TEXT TO READ:
Darwin's Origin of species, third edition (1861)

An introduction by Gordon Chancellor

This edition was prepared in early 1861 and 2,000 copies appeared in April. There was to be no further edition for another five years. It is externally identical to the first two, but the text differs considerably from them; 33 sentences are dropped, 266 are added and 617 are altered, making 14 percent of the total of all changes to all editions. The third edition is the first to include a list of additions and corrections since the previous edition, showing that it is no longer possible to refer to the page numbers of the first edition. Darwin has also added a 'Historical Sketch' of the development of evolutionary theory and there is also a postscript referring to a favourable review by Asa Gray, although this was dropped from the fourth edition.
The third edition marks the beginning of Darwin's expansion of the Origin by the addition of whole new paragraphs, most of which are referred to in his list of additions. The net effect of the new material was to increase the text by 35 pages amounting to about 9,000 words, plus the historical sketch, which was in much smaller type.

In chapter one Darwin shows that he is gradually firming up his belief that all domestic dogs, no matter how dramatic their range of sizes and shapes, are descended from the wolf. In chapter four he discusses the problem of the term 'natural selection' as a metaphor, which many reviewers had struggled with, thinking that Darwin was implying a deity doing the selecting. He makes the point that no one now says this about gravitational attraction. Darwin adds new material to counter criticisms that evolution implies progress. He points out that divergence of character will often tend to increase complexity but he resists the implication that this is necessarily progression and can sometimes in fact lead to simplification.  He answers Prof. H.G. Bronn's German translation of the second edition in which he had added various criticisms, both favourable and challenging, in an appendix. Darwin was, however, unhappy that Bronn had, without permission, excised some parts of Darwin's text that he did not agree with. Not surprisingly Darwin later changed his German translator to J.V. Carus.

In chapter five Darwin develops his discussion of blindness in cave animals and in chapter six he adds more about the woodpecker of La Plata which though obviously like a European woodpecker is not a tree climber. He makes the point that in science, unlike other fields, 'Vox populi, vox Dei' (the voice of the people is the voice of God) is not a reliable guide to truth, citing as a precedent the popular denunciation of Copernicus's demonstration that the Earth circles the Sun. In chapter seven Darwin adds discussion of the honeycomb building instinct of bees and also of how slow changes of habit can be linked to structure.

(Records from a data source)
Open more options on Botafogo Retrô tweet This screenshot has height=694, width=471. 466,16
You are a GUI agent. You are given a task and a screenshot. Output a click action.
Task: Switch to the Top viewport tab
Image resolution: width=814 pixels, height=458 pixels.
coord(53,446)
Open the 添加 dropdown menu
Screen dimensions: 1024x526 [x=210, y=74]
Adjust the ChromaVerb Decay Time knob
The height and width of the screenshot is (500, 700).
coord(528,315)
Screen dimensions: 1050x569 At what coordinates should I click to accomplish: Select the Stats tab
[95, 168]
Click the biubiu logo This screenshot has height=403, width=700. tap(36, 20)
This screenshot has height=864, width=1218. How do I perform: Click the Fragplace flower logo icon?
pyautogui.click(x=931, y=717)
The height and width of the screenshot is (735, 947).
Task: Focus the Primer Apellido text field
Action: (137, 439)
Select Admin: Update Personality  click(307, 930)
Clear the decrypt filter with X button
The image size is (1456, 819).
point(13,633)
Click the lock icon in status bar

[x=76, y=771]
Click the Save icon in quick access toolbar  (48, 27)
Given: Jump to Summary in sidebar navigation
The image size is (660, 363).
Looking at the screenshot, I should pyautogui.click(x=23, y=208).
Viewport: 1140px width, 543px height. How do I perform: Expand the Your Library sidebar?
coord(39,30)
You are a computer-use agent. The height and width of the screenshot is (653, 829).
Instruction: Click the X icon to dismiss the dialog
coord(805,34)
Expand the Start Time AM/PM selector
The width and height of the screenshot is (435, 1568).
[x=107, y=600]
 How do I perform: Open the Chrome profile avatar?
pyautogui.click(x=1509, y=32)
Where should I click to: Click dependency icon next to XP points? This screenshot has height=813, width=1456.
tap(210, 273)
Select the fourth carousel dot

TASK BRIEF: Translate this sentence from the introduction to the third edition of the Origin of species, found above the material, into Spanish: "This edition was prepared in early 1861 and 2,000 copies appeared in April."

EXERCISE ANSWER: Esta edición se preparó a principios de 1861 y en abril aparecieron 2.000 ejemplares.